*Do wykonania*
Przepisz fragment materiału od wiersza zawierającego „Given: Click the Ramp Networks logo” (włącznie z nim) do końca materiału, zamieniając „column header” na „column label” i nie zmieniając niczego innego. Obrazy pomiń w odpowiedzi.

[Wiersze o tym, gdzie znajdują się cele]
↓

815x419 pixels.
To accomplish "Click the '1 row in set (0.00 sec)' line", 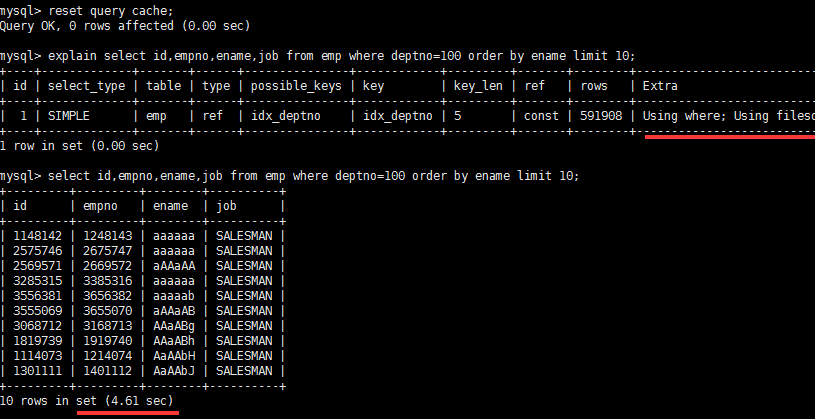I will click(x=80, y=146).
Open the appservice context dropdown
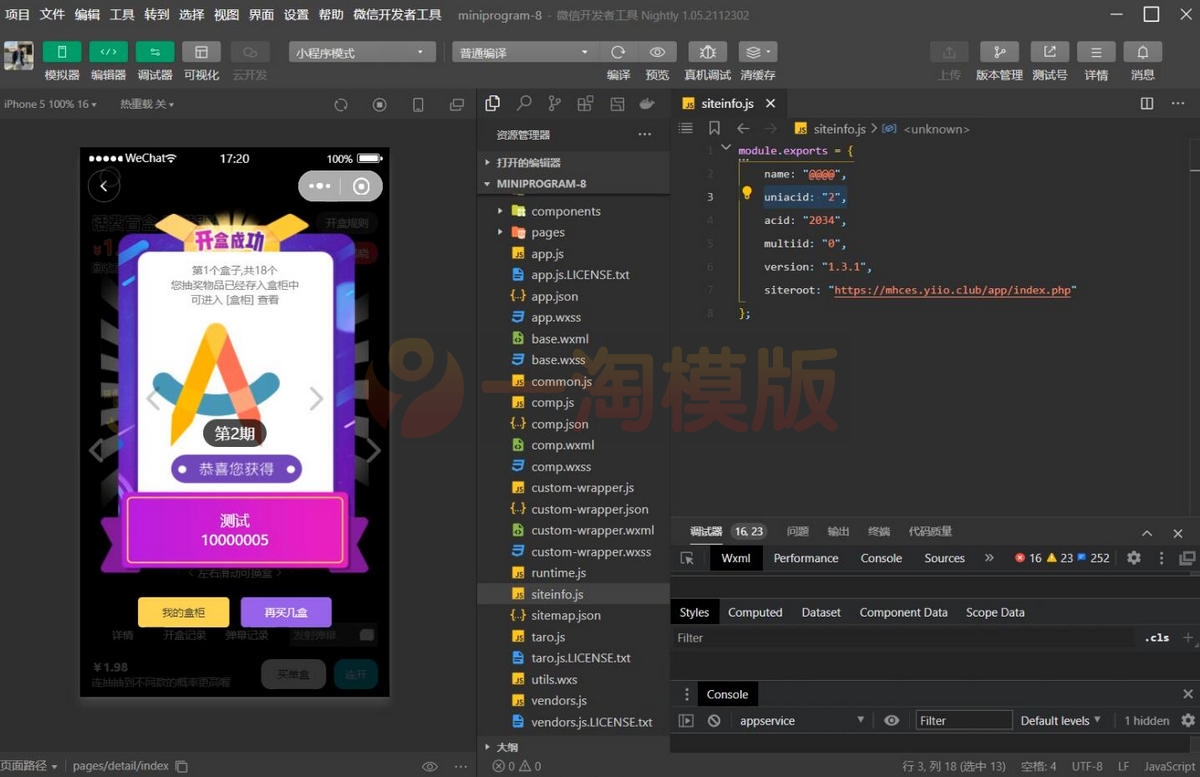Image resolution: width=1200 pixels, height=777 pixels. [x=800, y=720]
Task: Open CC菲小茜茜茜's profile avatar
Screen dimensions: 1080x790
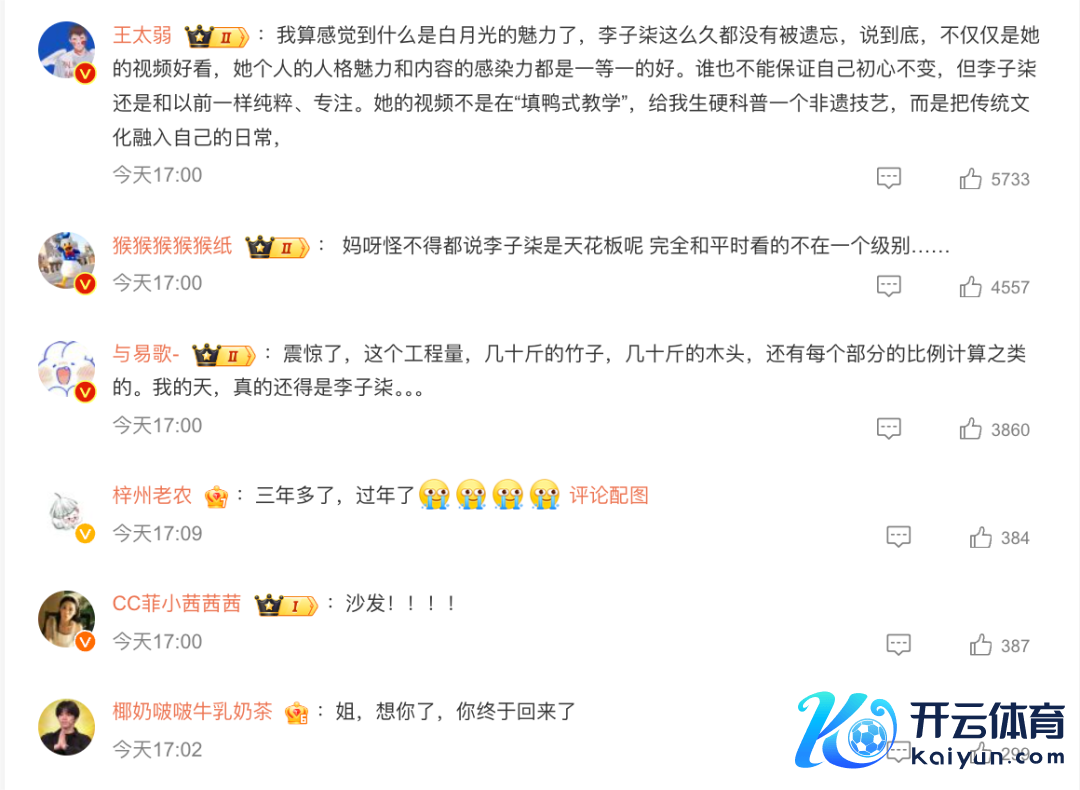Action: click(67, 619)
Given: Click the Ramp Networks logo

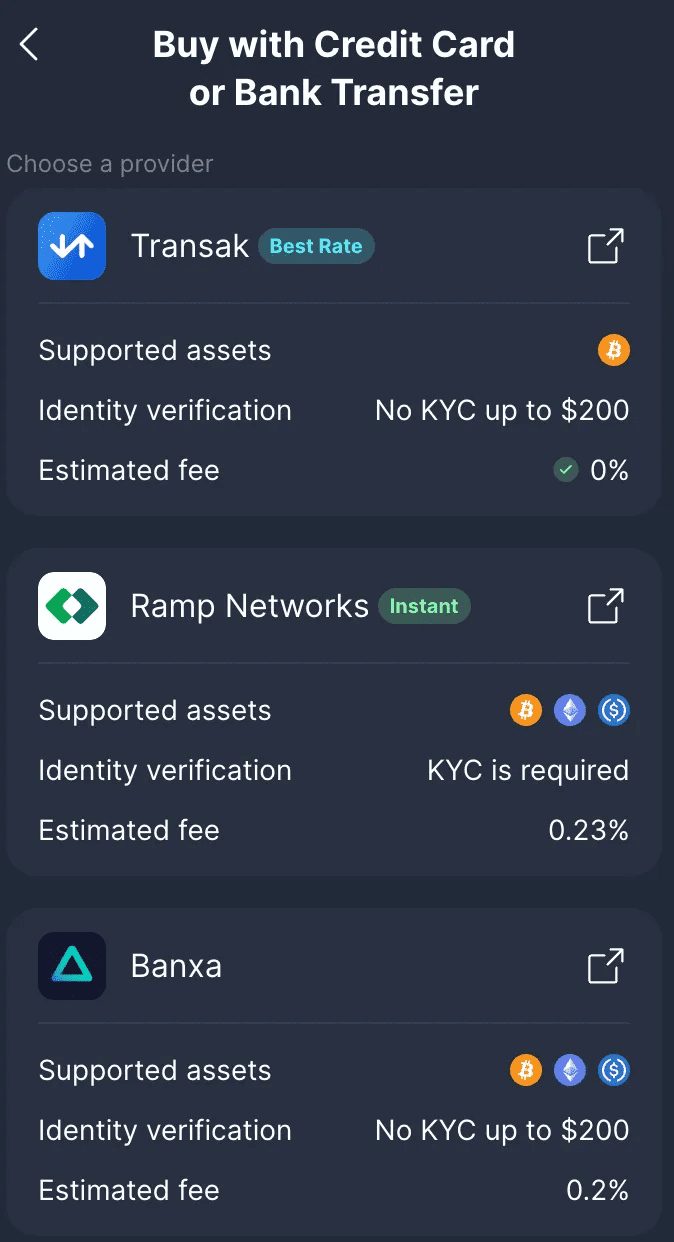Looking at the screenshot, I should [x=71, y=606].
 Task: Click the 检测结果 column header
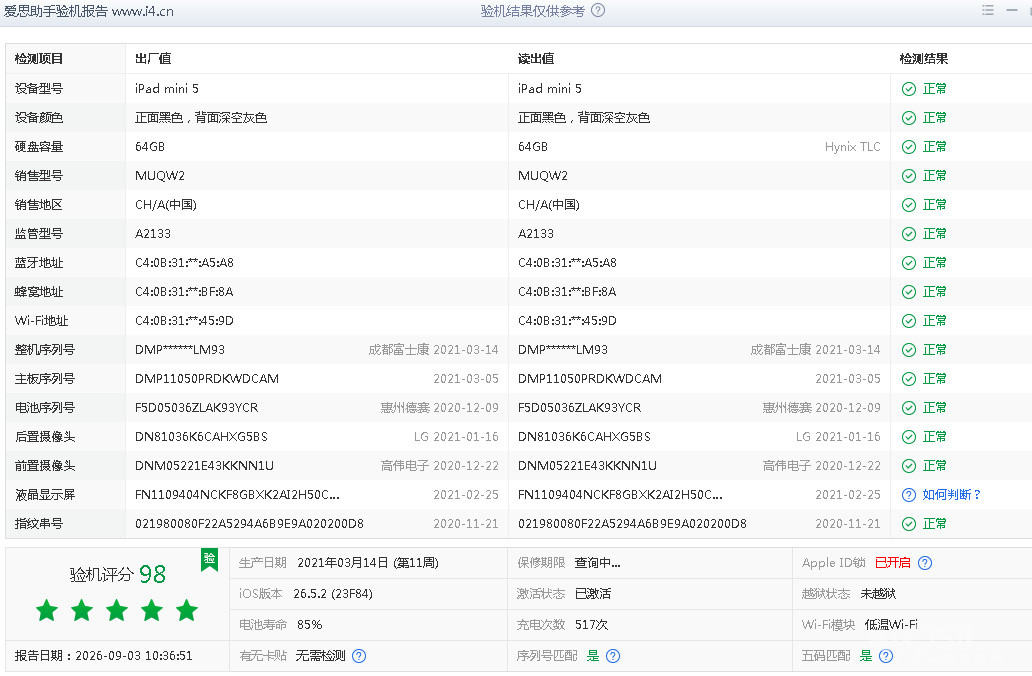pos(923,59)
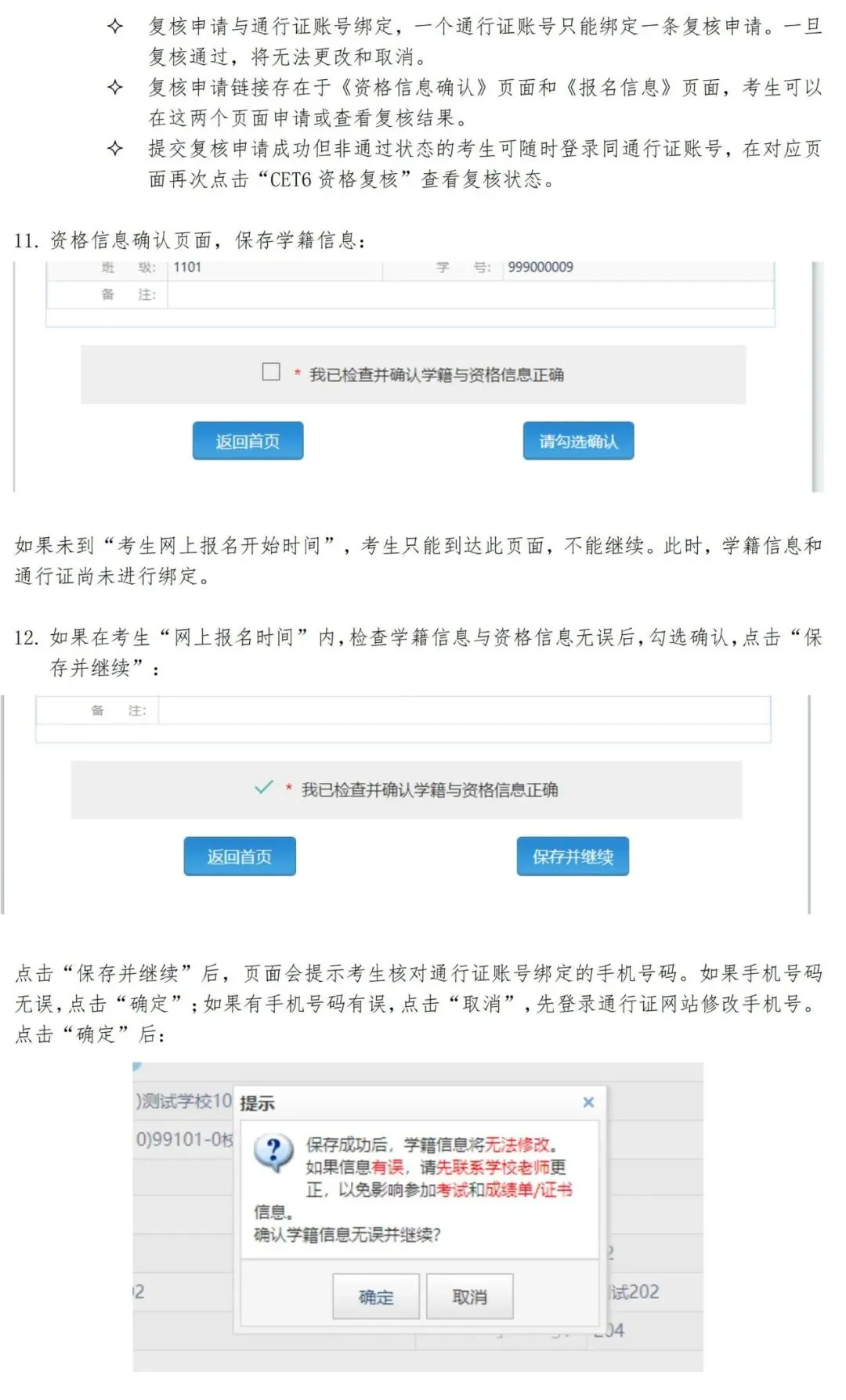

↑

*Odpowiedź*
Given: Click the Ramp Networks logo

Looking at the screenshot, I should [x=71, y=606].
 Task: Click the 检测结果 column label
pos(923,59)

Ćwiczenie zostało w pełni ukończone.